Anyway, I wasn't so sure about the Sitdown Standup (Fight! Fight! Fight!) part anyway (and there's just one more reason to ditch it...), so I thought I'd abbreviate it and focus on the important part of all this -- the EXPERIENCE. Right? I mean, if it's not an experience, then what good is it? So I happily typed in my new URL and got it approved:

Now, I didn't see the problem with this at first, I really didn't. My half-started brain saw ssEXPERIENCE and all was well. It wasn't until I actually used the URL that I realized what I'd really come up with, in the pimply adolescent eyes of the Web:

Ick. On the other hand, maybe no ick. Sex sells, of course. Even the faint whiff of sex sells.

(Though it really shouldn't, I wouldn't think -- have you ever really gotten a nice big snootful of sex smell? I mean, at the time -- assuming you're with company while it's happening -- it's easy enough to move on and get back to the ugly-bumping at hand, or whatever it is you're trying to accomplish. But out of context, I wouldn't think it'd be all that pleasant -- all sweaty and musky and tangy in not quite the right way... like a wet moose dipped in expired duck sauce or something...)

Lost my place again... oh, right, the URL.

Anyway, I decided that though a site w/SEX prominently displayed in the URL might bring in the eyeballs, it was at least as likely to bring in a whole host of other body parts that I really don't have anything for just at the moment. And I could see the potential for those body parts to get all worked up and angry (but not in the way they'd hoped, really), and to hijack the fingers and brains attached to them into some sort of flame/spam/hack war against this site and all of the sex that it really, at the end of the day, doesn't represent. So, in the end, I decided that I'd rather risk the 'net equivalent of throwing a pig roast for a few expected friends and having no one show up.
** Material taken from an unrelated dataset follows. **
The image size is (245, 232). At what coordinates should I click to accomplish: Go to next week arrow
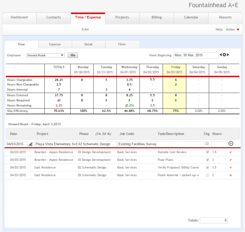tap(228, 55)
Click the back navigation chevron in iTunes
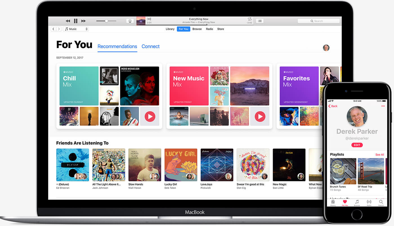 (x=53, y=29)
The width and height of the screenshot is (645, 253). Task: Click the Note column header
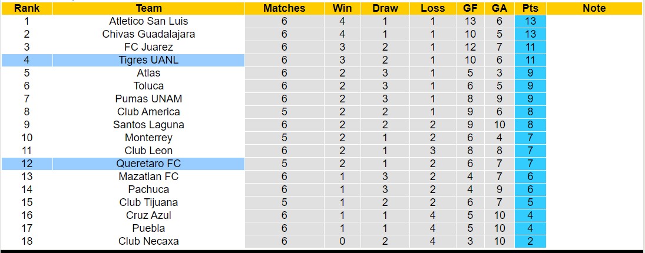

(As opposed to having the party overrun w/rabid vegans and animal rights folks who weren't really invited, but are outraged and moved to destruction nonetheless. Hell hath no fury like an animal lover with the smell of pork in his/her nostrils. Oh, and no offense if you're a "non-rabid vegan", though it's not yet been proven to me that the term is not an oxymoron.)

'k, now where was I? Oh, right, last reason:

iii) Quite frankly, there was no 3rd reason when I started this thread, but I figured I'd come up with something, given how long it would take me to get to the friggin' point. And I have -- the 3rd reason is simply that it's clear from the work we've done so far together that a name along another line will be much more appropriate. I'm leaning toward 'Where the Hell Was I?', and hope to get the corresponding URL.

(I'll sacrifice an iMac to the BlogGods to make peace first; that's all the bloody fruit-colored things are good for, at any rate. I mean, even as paperweights and doorstops, they suck ass. Who wants a big lime-colored neon piece of crap in their hallway or holding down their papers, anyway?)

If that doesn't work out for some reason, maybe I'll go with 'Anyway', or 'Just Parenthetically' or something else that clearly indicates my difficulty in staying on track.

So I'm off to see the Wizards.

(God help you, don't add, 'the wonderful wizards of Blog!!'. Do try and keep a shred of dignity while you're here, eh?)

Anyway (my last 'anyway' for now, and my last parentheseseses), that's all I've got for now. Ten am has rolled around, so I've got my brain back, and I'm ready to face the world. Now where the hell was I?